“再仔细找找吧。”杨尔颇为无奈地说。这是在提示她们二人,杨明月问:“你为什么要帮我们?”
杨尔没有片刻犹豫地说:“我是需要你们帮我。”
杨明月也不兜圈子:“那个女人是谁?”
“哪个女人?”
“告诉你们山崖事情的女人。”杨明月注视着床上的杨尔。齐溪在旁边提心吊胆,生怕杨尔下一秒暴走。
杨尔虚弱得很,“帮帮我吧,好冷啊。帮我把雨水擦干净吧。”
“再擦擦吧。”杨明月又递给她一件衣服,杨尔一愣,接过之后她说:“你们和其他人不一样。

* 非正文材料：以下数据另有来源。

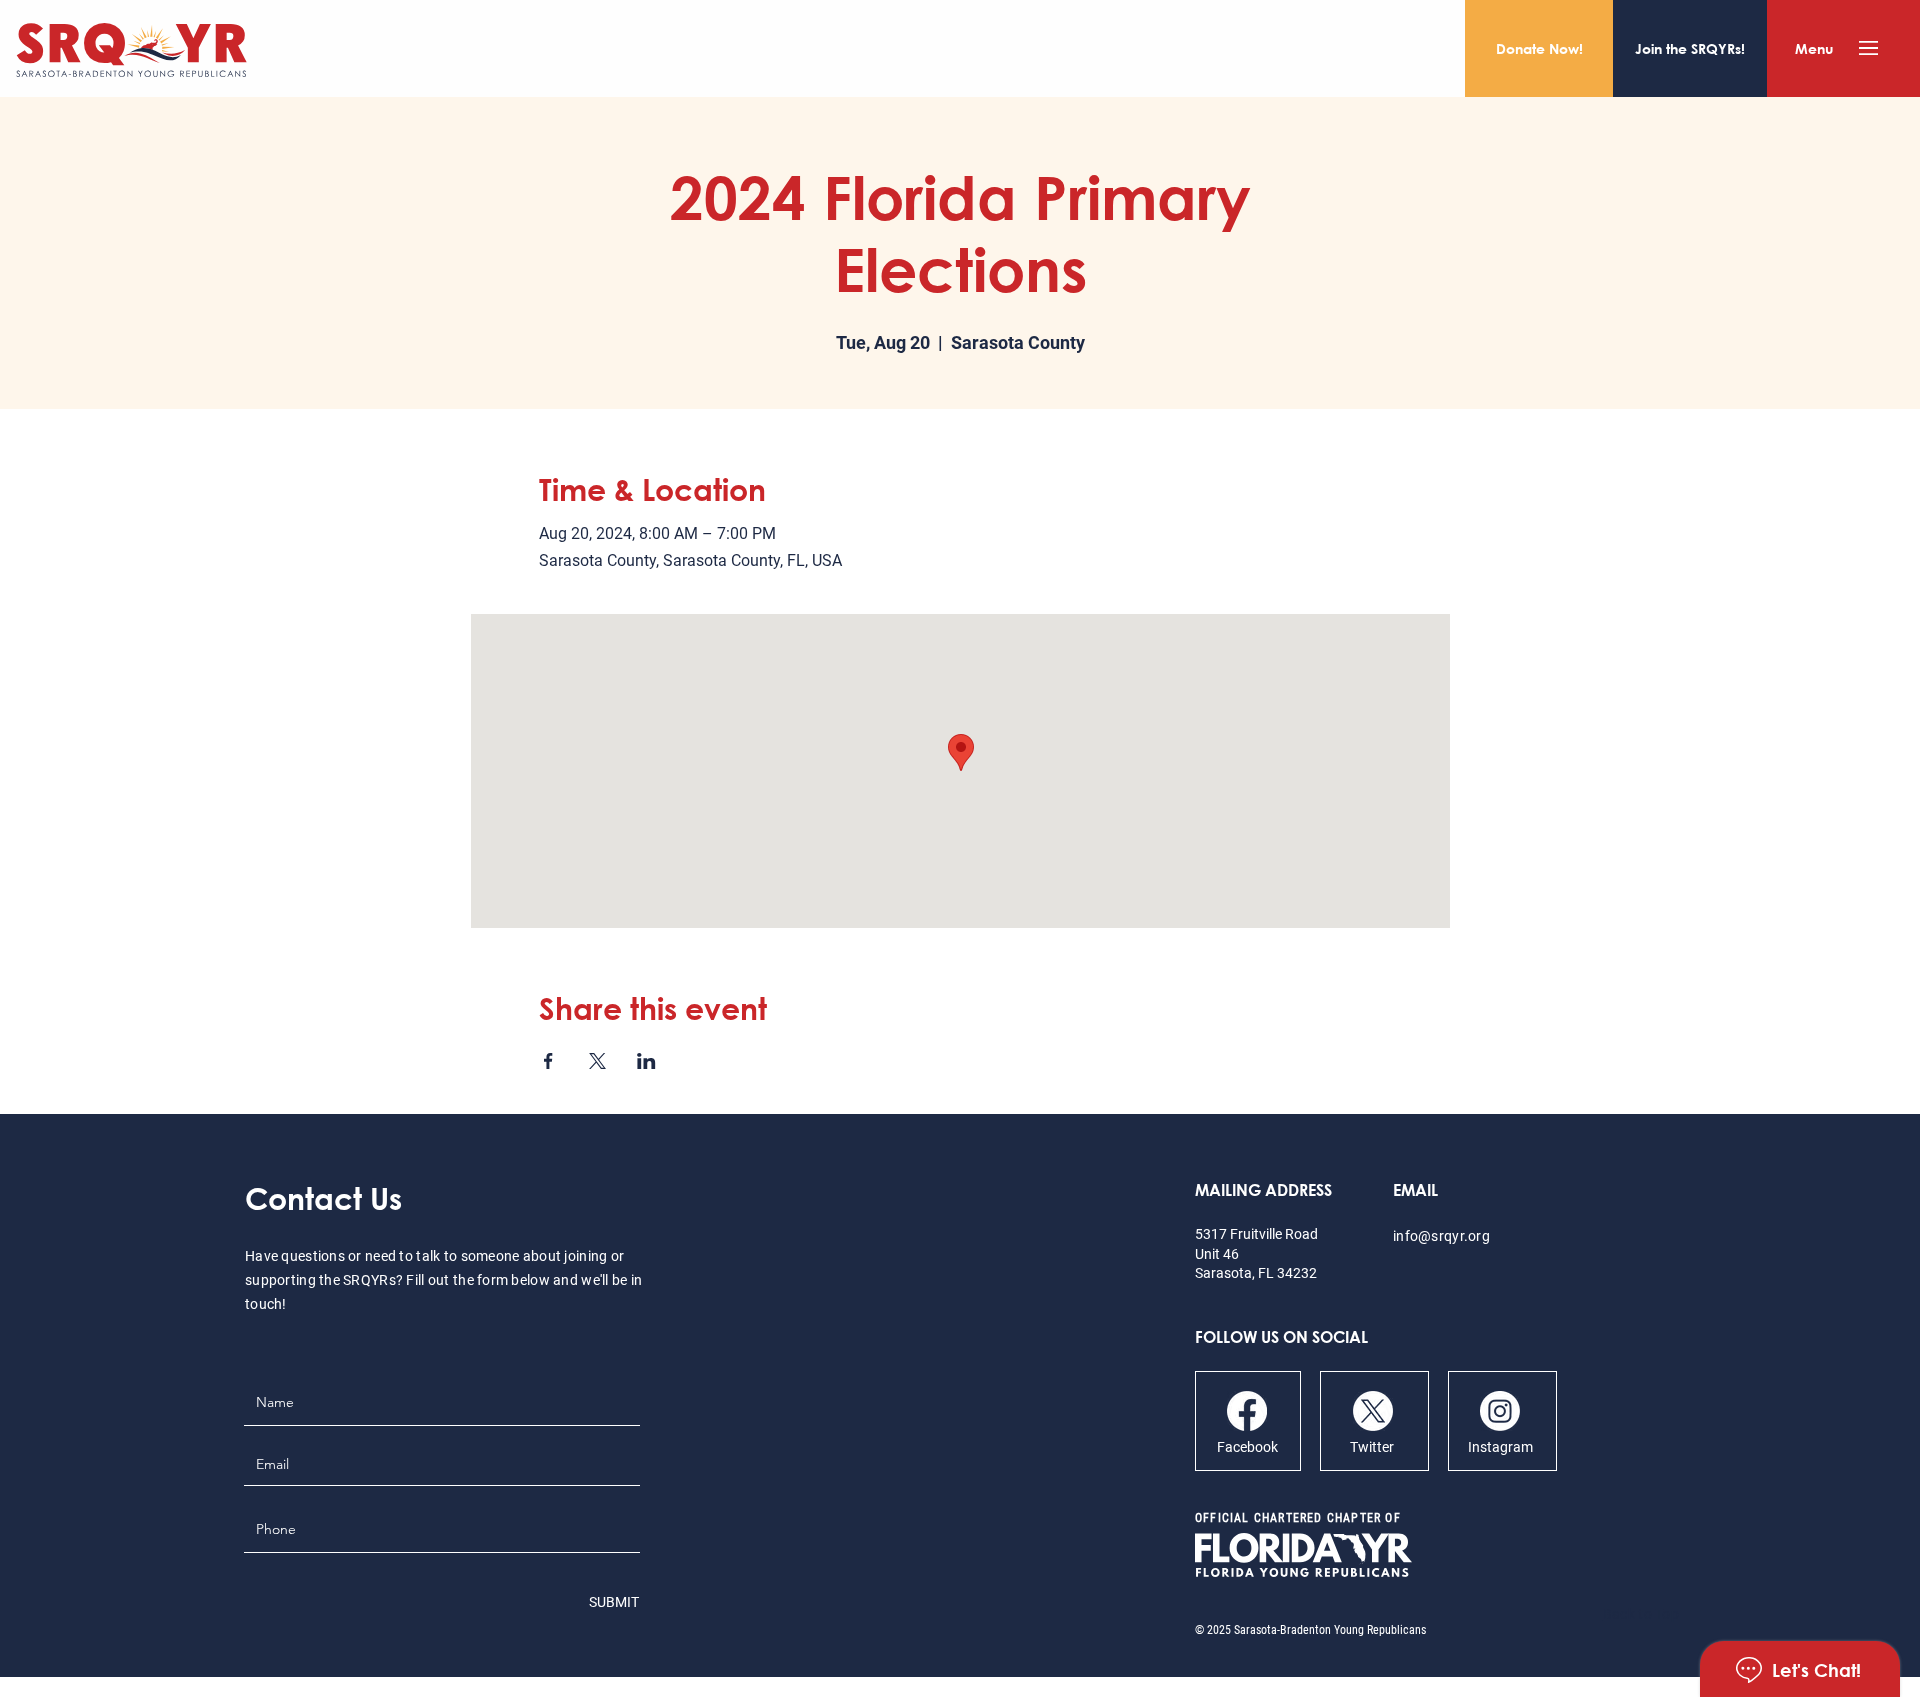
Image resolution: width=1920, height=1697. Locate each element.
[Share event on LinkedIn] (646, 1061)
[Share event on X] (597, 1061)
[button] (1868, 48)
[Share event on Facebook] (548, 1061)
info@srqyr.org (1441, 1236)
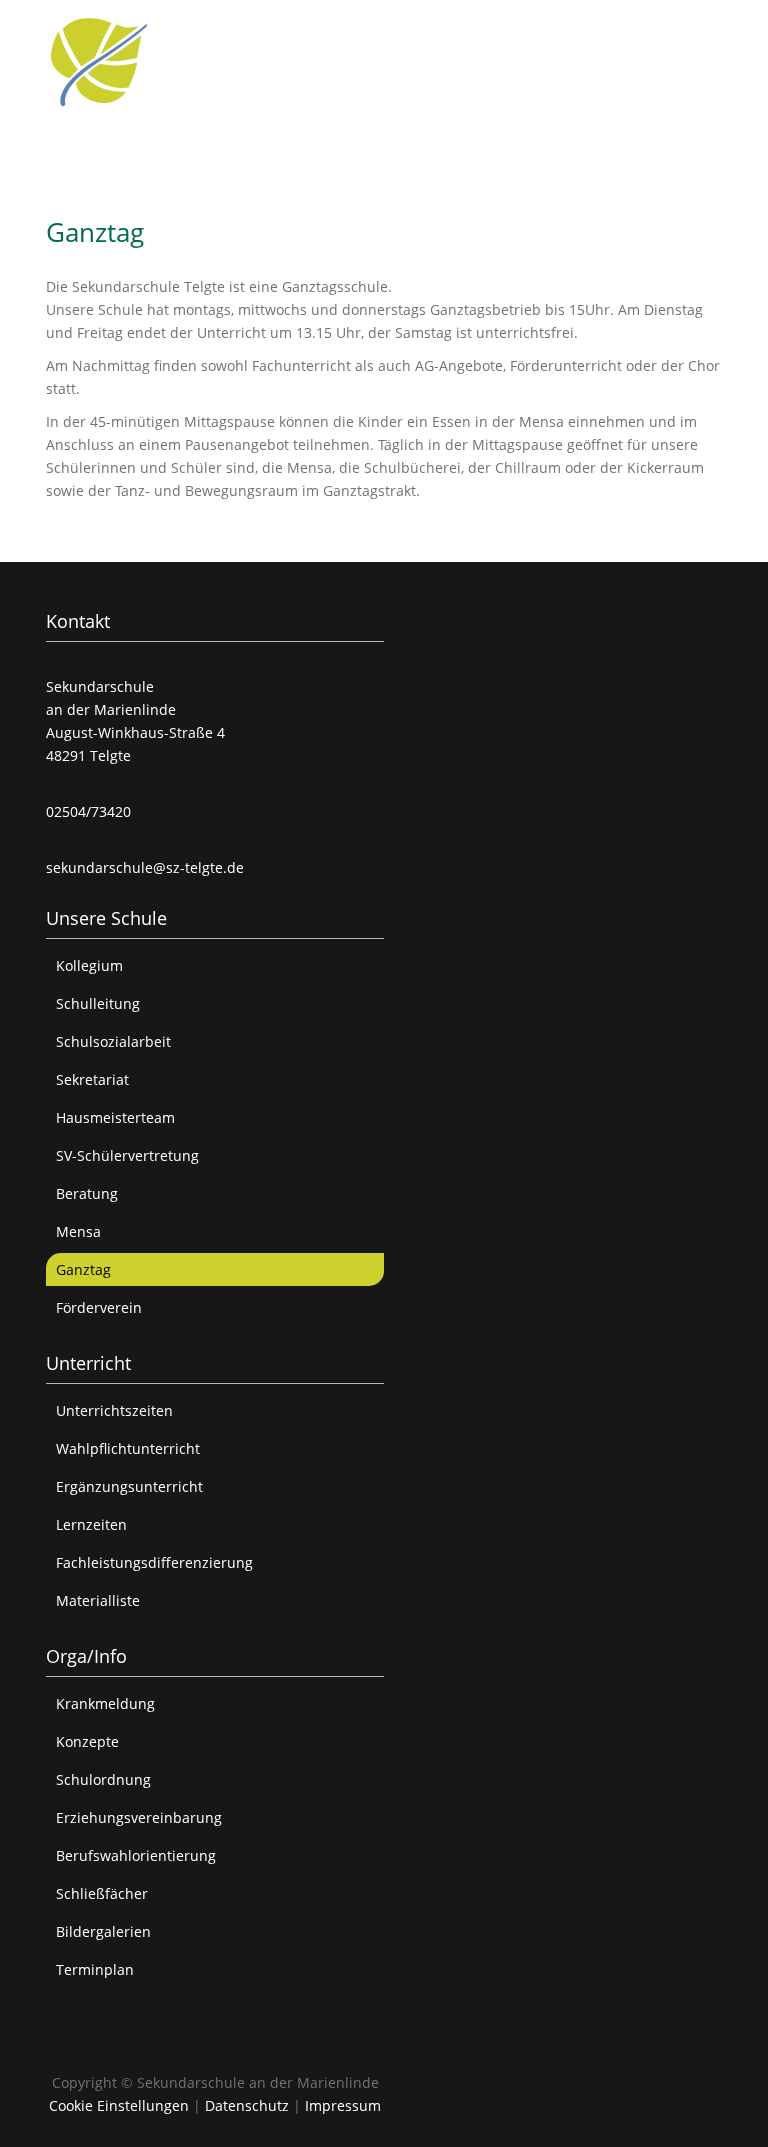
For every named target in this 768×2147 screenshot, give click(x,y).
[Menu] (709, 30)
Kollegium (89, 965)
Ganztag (83, 1269)
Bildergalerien (103, 1931)
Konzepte (87, 1741)
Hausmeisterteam (115, 1117)
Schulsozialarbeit (113, 1041)
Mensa (78, 1231)
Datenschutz (247, 2105)
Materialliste (98, 1600)
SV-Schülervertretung (127, 1155)
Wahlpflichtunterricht (128, 1448)
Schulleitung (98, 1003)
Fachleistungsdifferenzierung (154, 1562)
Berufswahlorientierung (136, 1855)
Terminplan (95, 1969)
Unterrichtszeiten (114, 1410)
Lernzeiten (91, 1524)
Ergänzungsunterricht (129, 1486)
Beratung (87, 1193)
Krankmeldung (105, 1703)
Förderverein (99, 1307)
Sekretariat (92, 1079)
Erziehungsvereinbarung (139, 1817)
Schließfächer (102, 1893)
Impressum (343, 2105)
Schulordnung (103, 1779)
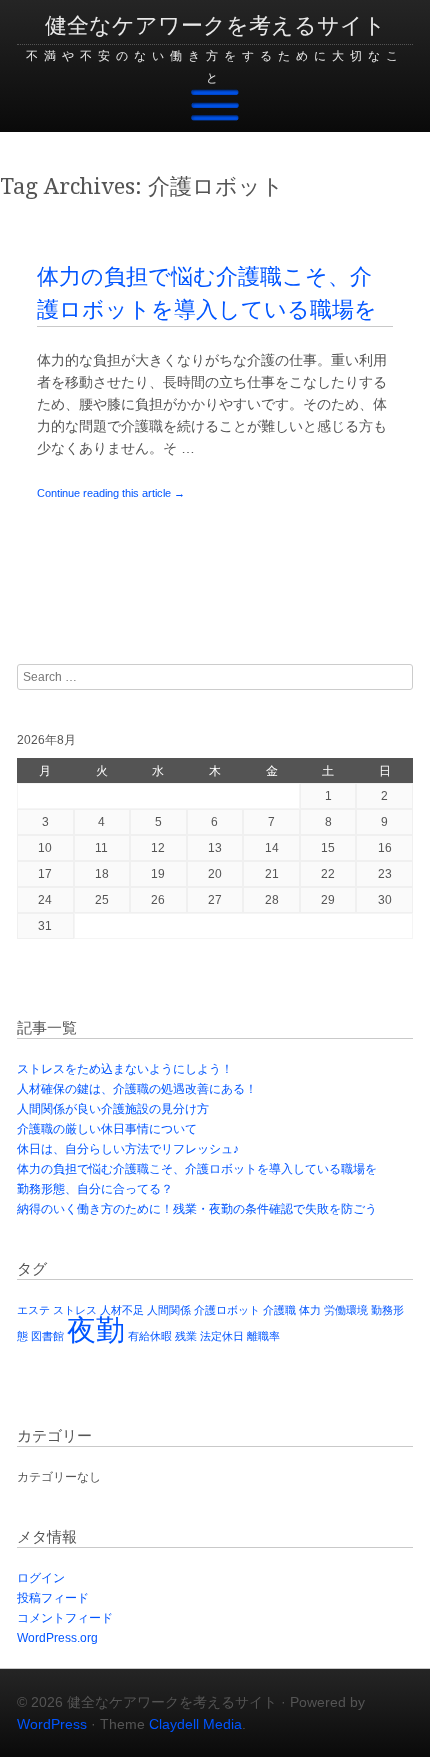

”
齐溪敏锐地捕捉到了这一点,“你知道这些?”
“一点点吧。”杨尔说完就闭上了眼睛,这是不要她们再问的意思。
两人把衣柜里的东西都翻了出来,最终在棉絮里摸到一个硬硬的东西。挖出来一看,是一把生锈的钥匙。
杨明月说:“我们去开那个门。”
“好。”
杨珊还在和黄狗玩儿,看见两个姐姐出来后,她好奇地问:“姐姐好点了吗?还冷吗?”
齐溪说谎眼睛都不带眨一下的,“她好多了,现在她说想要睡一会儿,所以我们就出来了。”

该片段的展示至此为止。